START Passage shown

Hemodynamic Force (HDF) Analysis of the Systemic Right Ventricle in Hypoplastic Left Heart Syndrome Patients: A Fontan Outcomes Registry using CMR Examination (FORCE) Study

The systemic right ventricle (RV) in hypoplastic left heart syndrome (HLHS) patients is subject to abnormal loading conditions and dysfunction. Conventional volumetric/strain parameters (ejection fraction/EF, RV end-diastolic volume/RVEDVi and global circumferential strain/GCS) do not describe the interplay between myocardial work and intracardiac blood flow. Hemodynamic force (HDF) analysis provides a novel characterization of the global intraventricular pressure gradients in heart failure patients, derived from the moving boundary of the ventricular endocardium in cine imaging. In this study, we analyzed HDF in a large multi-center cohort of HLHS patients and determined associations with clinical outcomes.

Methods:

Two hundred and eighty-four studies from unique HLHS patients in the Fontan Outcomes Registry using CMR Examinations (FORCE) were post-processed by a core lab at one institution, including volumetry and phase-contrast measurements. Studies with significant cine artifact were excluded. Feature-tracking (QStrain, Medis) captured RV wall motion from long-axis/short-axis cine. 3D end-diastolic models of RV were reconstructed using Mimics (Materialise). A diffeomorphic mapping technique was used to calculate 3D RV kinematic models and derive the global HDF vector throughout the cardiac cycle. HDF was further separated into three directions for analysis: Apical-to-Basal, Septal-to-Free Wall, and Inferior-to-Anterior (Fig 1). HDF parameters were indexed to volume and RR interval (N/L*s²). The root mean square (rms) magnitude of HDF parameters were compared against a cohort of twenty healthy controls with normal RV size/function. Relationships between HDF parameters and composite adverse outcomes (mortality/transplant, transplant listing, plastic bronchitis, protein losing enteropathy) were assessed using bivariable regression analyses.

Results:

Forty-one HLHS patients (14%; 13.6±6.8 years, 33% female) had adverse outcomes with no differences in age/sex compared to those without adverse outcomes (14.8±6.4 years, 38% female). When compared to controls (14.2±5.4 years, 42% female), there was a reduction in systolic HDF along Apical-to-Basal axis (0.61±0.30 vs.0.84±0.34 N/L*s², p=0.006) and increase in systolic HDF forces along Septal-to-Free Wall and Inferior-to-Anterior axis (0.42±0.28 vs. 0.28±0.15 N/L*s², p< 0.0001; 0.86±0.37 vs. 0.36±0.21 N/L*s², p< 0.0001 respectively).  Lower HDF magnitude, increased RVEDVi and ≥moderate tricuspid regurgitation was associated with composite adverse outcomes on bivariable analysis (Table, Fig 2); of note, EF was not different between groups, although lower GCS trended towards adverse outcomes (p=0.08).

END Passage shown
START Dataset excerpts

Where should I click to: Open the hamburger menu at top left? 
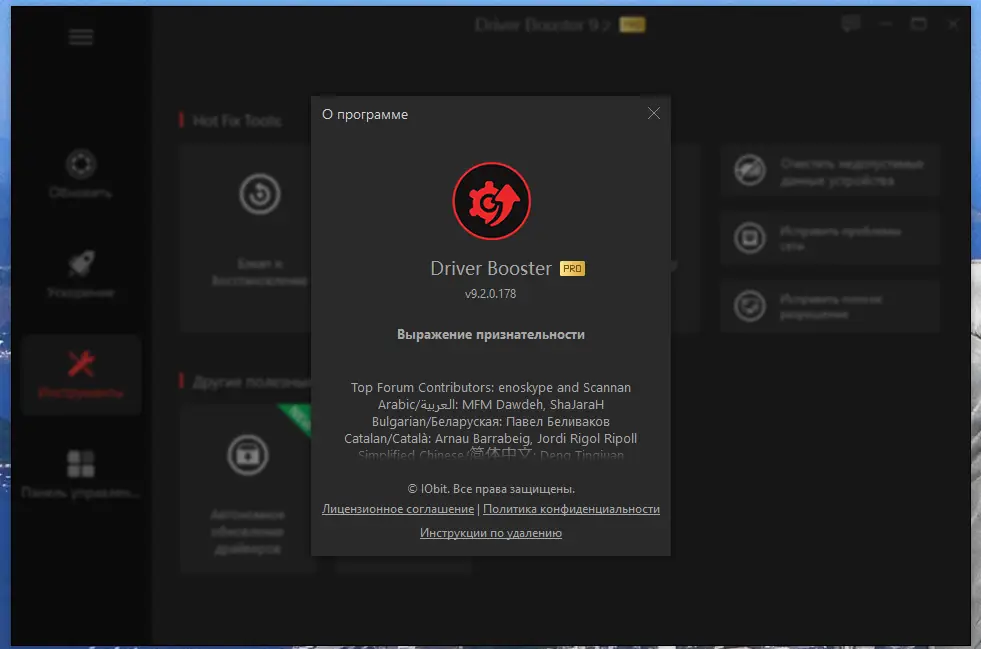[79, 36]
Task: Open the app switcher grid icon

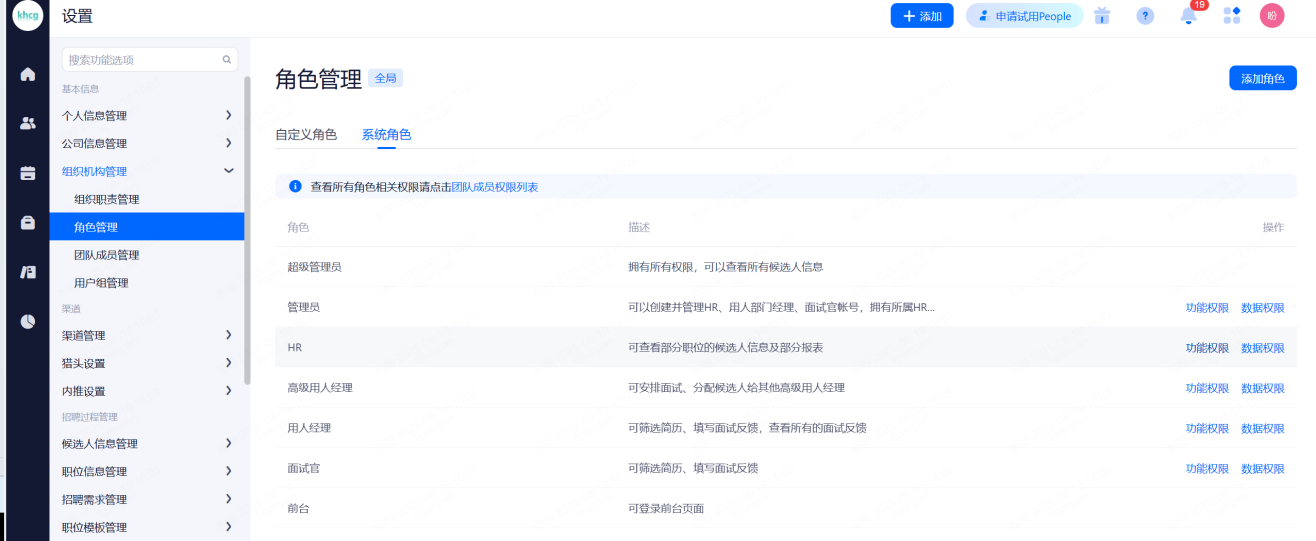Action: (1232, 16)
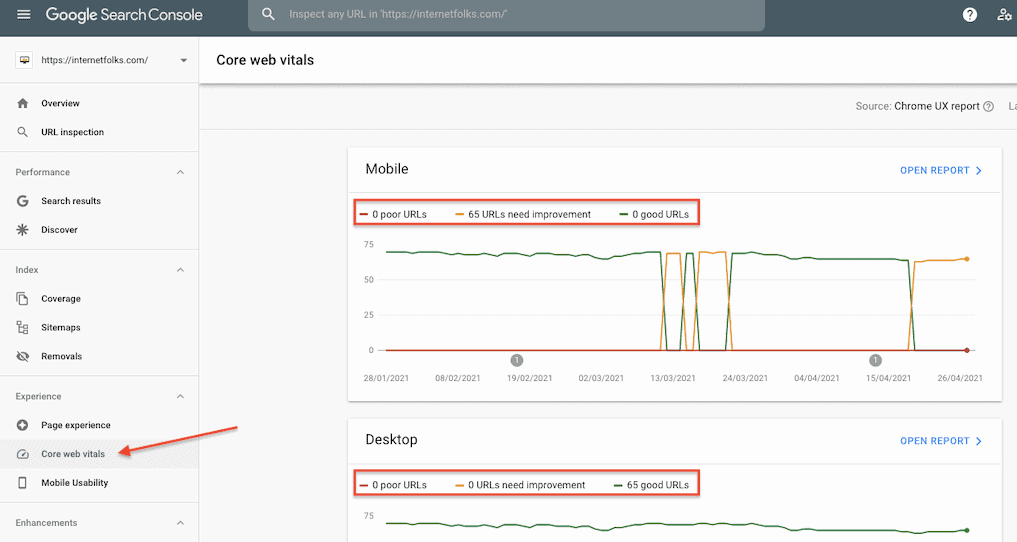Go to Page experience report
Screen dimensions: 1017x542
[x=75, y=426]
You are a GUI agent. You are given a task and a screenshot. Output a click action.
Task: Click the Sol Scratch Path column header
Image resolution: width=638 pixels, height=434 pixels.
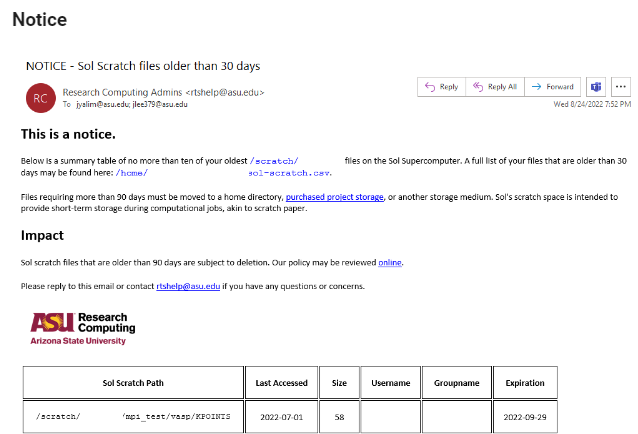coord(133,383)

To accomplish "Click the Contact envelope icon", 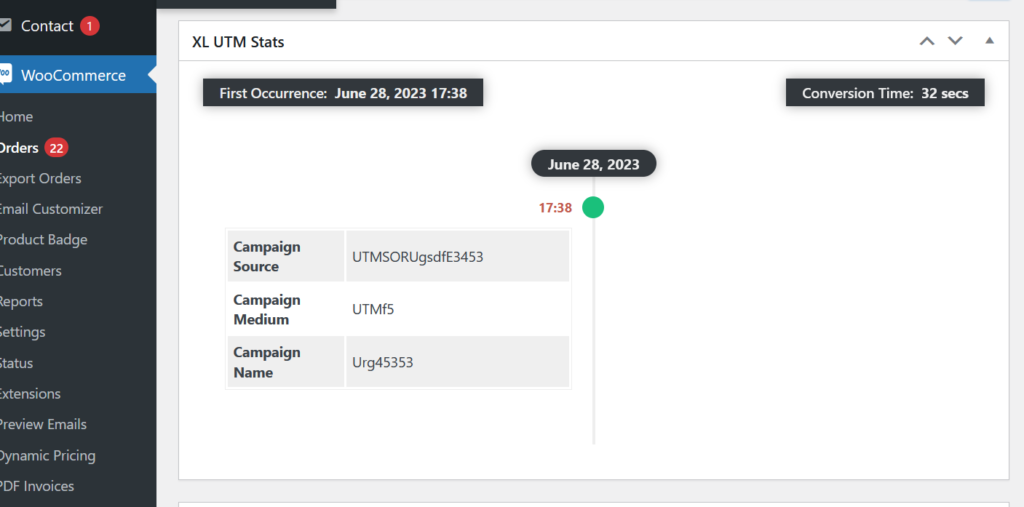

END Dataset excerpts

**Exercise tasks:**
a) From the hemodynamic force abstract, reproduce word for word the passage starting at "Forty-one HLHS patients" and ending at "adverse outcomes (p=0.08).".
b) Render this sentence from the hemodynamic force abstract in Spanish: "Studies with significant cine artifact were excluded."

**Task answers:**
a)
Forty-one HLHS patients (14%; 13.6±6.8 years, 33% female) had adverse outcomes with no differences in age/sex compared to those without adverse outcomes (14.8±6.4 years, 38% female). When compared to controls (14.2±5.4 years, 42% female), there was a reduction in systolic HDF along Apical-to-Basal axis (0.61±0.30 vs.0.84±0.34 N/L*s², p=0.006) and increase in systolic HDF forces along Septal-to-Free Wall and Inferior-to-Anterior axis (0.42±0.28 vs. 0.28±0.15 N/L*s², p< 0.0001; 0.86±0.37 vs. 0.36±0.21 N/L*s², p< 0.0001 respectively).  Lower HDF magnitude, increased RVEDVi and ≥moderate tricuspid regurgitation was associated with composite adverse outcomes on bivariable analysis (Table, Fig 2); of note, EF was not different between groups, although lower GCS trended towards adverse outcomes (p=0.08).

b) Se excluyeron los estudios con artefactos significativos en las imágenes cine.